### To do
Rewrite the items starting at the line that contains "coordinates (1067, 2465)." and ending at the line that contains "Bolton is located at coordinates (544, 150).", with "Image resolution" replaced by "Screen resolution" and nothing else changed.

### Data entries
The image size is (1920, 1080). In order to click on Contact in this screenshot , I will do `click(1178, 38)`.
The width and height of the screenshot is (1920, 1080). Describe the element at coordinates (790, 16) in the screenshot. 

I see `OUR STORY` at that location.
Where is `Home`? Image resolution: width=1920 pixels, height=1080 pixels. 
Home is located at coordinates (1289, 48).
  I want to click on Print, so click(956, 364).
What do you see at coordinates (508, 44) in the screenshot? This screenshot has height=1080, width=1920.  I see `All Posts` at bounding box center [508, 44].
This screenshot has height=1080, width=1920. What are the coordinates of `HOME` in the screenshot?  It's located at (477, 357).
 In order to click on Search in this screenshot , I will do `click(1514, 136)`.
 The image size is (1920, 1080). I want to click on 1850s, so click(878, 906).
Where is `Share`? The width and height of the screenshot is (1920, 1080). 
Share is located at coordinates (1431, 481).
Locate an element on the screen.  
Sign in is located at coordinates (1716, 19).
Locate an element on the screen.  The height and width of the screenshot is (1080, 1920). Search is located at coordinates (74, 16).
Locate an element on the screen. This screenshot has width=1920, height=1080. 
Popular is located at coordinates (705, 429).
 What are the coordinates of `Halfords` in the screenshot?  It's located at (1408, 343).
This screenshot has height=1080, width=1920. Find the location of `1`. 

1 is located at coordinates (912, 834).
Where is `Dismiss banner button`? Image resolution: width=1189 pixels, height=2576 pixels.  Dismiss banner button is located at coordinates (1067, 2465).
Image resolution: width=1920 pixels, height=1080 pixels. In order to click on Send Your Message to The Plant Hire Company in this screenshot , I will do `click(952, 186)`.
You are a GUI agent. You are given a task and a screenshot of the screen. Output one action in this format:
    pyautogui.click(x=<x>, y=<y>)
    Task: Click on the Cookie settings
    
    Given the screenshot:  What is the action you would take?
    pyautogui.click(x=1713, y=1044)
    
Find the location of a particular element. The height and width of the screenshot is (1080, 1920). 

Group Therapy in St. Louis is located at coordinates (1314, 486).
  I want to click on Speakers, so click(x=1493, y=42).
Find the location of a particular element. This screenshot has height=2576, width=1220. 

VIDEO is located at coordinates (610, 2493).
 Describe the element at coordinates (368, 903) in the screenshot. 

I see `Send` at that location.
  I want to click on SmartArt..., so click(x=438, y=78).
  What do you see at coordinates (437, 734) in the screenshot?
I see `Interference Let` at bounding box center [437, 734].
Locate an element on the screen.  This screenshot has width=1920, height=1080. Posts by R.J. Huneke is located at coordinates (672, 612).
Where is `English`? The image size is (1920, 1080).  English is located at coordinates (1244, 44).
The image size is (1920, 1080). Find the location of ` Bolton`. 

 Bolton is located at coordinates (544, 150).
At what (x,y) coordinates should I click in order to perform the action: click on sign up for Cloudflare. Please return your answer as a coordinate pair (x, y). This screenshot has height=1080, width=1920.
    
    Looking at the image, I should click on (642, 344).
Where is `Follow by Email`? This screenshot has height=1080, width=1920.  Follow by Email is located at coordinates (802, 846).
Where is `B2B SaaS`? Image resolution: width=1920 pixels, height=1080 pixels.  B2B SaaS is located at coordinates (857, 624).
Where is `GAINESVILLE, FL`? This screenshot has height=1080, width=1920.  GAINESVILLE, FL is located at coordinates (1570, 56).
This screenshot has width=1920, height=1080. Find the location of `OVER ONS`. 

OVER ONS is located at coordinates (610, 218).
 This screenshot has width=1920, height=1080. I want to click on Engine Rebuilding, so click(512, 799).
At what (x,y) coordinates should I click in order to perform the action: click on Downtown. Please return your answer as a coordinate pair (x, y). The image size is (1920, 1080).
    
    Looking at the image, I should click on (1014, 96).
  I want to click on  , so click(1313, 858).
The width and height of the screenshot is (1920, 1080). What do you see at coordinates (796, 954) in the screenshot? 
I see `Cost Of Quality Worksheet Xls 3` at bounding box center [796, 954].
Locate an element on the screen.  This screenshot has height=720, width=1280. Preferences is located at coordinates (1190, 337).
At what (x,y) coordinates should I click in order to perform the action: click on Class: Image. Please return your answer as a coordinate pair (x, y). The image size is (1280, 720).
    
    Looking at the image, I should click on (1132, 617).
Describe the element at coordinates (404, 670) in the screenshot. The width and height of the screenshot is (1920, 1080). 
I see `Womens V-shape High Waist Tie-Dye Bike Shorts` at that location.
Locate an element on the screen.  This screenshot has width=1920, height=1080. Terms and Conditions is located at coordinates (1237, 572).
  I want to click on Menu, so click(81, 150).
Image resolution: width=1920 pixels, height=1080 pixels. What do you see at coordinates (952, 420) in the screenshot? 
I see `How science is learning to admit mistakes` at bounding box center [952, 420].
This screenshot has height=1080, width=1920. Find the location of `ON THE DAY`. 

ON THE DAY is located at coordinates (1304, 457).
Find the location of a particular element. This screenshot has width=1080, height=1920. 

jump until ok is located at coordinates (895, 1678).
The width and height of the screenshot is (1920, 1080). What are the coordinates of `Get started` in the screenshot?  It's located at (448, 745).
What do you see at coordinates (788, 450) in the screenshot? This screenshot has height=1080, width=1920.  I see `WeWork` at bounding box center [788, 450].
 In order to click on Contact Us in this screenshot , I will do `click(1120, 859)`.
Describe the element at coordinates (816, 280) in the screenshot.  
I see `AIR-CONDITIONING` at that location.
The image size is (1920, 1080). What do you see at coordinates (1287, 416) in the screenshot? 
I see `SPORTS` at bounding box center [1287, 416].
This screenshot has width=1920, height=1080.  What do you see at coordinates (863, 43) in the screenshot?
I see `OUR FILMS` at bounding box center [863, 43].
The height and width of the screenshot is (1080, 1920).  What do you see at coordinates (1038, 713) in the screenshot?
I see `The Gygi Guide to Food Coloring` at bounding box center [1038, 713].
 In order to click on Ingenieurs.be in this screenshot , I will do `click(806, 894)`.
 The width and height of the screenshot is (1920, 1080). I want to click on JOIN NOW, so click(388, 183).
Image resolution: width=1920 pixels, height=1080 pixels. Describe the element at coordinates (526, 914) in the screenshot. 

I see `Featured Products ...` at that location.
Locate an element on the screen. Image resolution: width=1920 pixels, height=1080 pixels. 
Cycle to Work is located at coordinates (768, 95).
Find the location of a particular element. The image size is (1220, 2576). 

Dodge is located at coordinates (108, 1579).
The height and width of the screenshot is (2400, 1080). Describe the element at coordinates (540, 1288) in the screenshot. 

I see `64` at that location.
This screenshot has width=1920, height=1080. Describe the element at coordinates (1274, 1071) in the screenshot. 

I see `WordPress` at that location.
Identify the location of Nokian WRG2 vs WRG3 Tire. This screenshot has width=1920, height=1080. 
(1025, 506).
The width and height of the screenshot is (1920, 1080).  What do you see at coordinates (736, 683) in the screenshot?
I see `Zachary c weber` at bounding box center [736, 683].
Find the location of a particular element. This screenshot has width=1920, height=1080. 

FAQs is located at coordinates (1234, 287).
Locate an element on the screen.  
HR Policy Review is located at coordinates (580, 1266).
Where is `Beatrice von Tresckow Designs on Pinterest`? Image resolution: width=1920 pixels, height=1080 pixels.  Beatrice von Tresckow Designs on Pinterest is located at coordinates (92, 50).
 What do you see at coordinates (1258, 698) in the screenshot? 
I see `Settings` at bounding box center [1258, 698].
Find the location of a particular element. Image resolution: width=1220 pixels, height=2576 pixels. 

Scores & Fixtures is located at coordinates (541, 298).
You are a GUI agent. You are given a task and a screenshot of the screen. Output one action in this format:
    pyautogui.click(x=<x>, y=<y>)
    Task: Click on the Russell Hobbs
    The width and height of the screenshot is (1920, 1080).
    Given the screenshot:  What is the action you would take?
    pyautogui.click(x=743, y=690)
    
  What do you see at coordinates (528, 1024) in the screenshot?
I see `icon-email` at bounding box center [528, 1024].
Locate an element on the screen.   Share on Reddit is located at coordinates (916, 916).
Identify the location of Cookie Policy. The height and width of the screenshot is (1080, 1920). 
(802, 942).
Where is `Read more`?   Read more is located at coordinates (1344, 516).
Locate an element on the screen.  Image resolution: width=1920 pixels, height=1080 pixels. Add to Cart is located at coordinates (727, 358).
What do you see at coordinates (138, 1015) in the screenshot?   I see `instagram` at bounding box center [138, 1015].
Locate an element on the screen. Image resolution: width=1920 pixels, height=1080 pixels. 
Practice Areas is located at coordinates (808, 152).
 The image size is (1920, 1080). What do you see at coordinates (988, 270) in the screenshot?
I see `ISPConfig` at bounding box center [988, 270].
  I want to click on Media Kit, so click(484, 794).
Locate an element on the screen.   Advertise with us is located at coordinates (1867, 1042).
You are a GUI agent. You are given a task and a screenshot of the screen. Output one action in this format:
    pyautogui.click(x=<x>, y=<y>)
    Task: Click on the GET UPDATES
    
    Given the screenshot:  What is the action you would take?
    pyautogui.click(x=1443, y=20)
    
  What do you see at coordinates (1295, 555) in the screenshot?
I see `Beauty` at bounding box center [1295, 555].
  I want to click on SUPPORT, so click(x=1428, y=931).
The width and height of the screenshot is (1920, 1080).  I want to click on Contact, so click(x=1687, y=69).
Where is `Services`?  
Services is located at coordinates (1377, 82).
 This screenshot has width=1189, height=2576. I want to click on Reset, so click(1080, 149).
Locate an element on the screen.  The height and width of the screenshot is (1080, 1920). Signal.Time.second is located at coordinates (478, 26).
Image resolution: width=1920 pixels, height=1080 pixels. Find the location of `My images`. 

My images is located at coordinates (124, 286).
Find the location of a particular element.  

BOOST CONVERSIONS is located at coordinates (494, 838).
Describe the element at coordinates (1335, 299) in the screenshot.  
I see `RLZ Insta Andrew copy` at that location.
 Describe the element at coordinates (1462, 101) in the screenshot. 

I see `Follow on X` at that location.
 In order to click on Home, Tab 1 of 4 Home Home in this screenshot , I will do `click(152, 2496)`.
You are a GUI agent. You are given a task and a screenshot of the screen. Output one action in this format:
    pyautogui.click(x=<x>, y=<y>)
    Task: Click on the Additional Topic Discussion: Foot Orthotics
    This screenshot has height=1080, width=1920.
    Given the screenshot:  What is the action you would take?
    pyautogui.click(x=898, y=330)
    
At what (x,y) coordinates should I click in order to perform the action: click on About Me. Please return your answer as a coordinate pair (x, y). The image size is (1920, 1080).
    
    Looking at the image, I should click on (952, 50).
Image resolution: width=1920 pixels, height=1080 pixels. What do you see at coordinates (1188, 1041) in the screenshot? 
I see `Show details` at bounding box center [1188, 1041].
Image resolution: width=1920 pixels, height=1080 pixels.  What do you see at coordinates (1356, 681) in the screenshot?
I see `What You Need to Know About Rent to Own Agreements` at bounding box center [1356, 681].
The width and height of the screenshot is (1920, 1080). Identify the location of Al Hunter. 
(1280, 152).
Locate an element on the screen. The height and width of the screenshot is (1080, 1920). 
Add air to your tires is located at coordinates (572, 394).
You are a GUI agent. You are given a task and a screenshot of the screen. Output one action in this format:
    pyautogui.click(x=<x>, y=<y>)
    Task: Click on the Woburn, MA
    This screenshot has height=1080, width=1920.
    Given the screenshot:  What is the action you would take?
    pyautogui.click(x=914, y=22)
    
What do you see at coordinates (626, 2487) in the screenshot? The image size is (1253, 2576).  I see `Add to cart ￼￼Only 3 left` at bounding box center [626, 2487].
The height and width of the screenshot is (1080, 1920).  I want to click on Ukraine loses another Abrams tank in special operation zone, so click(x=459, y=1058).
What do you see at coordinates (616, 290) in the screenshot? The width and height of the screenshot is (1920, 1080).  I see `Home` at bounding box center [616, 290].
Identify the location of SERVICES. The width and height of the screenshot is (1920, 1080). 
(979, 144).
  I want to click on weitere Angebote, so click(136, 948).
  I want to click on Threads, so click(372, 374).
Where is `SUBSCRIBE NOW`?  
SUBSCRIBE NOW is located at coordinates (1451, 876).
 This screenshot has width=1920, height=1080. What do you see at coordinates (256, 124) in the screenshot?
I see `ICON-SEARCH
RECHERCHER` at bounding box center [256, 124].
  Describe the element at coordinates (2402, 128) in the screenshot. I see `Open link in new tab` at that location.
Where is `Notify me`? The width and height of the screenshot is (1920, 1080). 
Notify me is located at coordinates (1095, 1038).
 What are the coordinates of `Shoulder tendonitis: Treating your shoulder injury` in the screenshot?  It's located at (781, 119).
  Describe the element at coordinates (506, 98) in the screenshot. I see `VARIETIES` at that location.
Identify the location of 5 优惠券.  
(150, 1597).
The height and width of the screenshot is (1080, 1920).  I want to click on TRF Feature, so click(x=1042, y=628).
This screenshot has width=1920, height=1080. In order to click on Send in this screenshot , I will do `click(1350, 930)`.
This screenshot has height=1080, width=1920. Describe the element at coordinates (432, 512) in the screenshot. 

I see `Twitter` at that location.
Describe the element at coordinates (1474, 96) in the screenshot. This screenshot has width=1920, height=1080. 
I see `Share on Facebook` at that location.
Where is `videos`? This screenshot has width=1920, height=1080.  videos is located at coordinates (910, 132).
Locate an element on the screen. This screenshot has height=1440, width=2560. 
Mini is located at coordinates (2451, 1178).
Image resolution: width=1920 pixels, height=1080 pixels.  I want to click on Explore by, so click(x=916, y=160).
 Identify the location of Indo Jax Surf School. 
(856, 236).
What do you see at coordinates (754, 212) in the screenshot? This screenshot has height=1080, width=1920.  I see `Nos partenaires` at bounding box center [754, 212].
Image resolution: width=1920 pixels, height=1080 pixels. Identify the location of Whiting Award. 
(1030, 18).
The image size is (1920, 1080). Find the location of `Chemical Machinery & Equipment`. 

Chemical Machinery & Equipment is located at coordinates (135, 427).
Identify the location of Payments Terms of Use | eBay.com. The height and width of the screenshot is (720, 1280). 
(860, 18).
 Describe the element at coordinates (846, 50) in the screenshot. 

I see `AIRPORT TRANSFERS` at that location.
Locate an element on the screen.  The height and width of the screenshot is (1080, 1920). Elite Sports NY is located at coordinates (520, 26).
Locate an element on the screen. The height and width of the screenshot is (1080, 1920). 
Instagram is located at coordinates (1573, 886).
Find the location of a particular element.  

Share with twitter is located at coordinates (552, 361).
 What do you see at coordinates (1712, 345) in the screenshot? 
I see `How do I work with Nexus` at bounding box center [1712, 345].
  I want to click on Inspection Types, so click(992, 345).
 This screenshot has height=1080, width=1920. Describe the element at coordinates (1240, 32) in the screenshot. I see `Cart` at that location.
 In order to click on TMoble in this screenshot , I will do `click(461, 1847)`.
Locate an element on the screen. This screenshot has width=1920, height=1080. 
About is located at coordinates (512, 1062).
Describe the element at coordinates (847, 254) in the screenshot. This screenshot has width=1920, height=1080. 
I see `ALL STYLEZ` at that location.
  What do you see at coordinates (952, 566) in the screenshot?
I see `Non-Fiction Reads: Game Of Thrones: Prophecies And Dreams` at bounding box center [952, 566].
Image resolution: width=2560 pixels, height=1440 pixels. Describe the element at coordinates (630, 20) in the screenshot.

### Result below
Where is `Dismiss banner button`? Screen resolution: width=1189 pixels, height=2576 pixels.  Dismiss banner button is located at coordinates (1067, 2465).
Screen resolution: width=1920 pixels, height=1080 pixels. In order to click on Send Your Message to The Plant Hire Company in this screenshot , I will do `click(952, 186)`.
You are a GUI agent. You are given a task and a screenshot of the screen. Output one action in this format:
    pyautogui.click(x=<x>, y=<y>)
    Task: Click on the Cookie settings
    
    Given the screenshot:  What is the action you would take?
    pyautogui.click(x=1713, y=1044)
    
Find the location of a particular element. The height and width of the screenshot is (1080, 1920). 

Group Therapy in St. Louis is located at coordinates (1314, 486).
  I want to click on Speakers, so click(x=1493, y=42).
Find the location of a particular element. This screenshot has height=2576, width=1220. 

VIDEO is located at coordinates (610, 2493).
 Describe the element at coordinates (368, 903) in the screenshot. 

I see `Send` at that location.
  I want to click on SmartArt..., so click(x=438, y=78).
  What do you see at coordinates (437, 734) in the screenshot?
I see `Interference Let` at bounding box center [437, 734].
Locate an element on the screen.  This screenshot has width=1920, height=1080. Posts by R.J. Huneke is located at coordinates (672, 612).
Where is `English`? The image size is (1920, 1080).  English is located at coordinates (1244, 44).
The image size is (1920, 1080). Find the location of ` Bolton`. 

 Bolton is located at coordinates (544, 150).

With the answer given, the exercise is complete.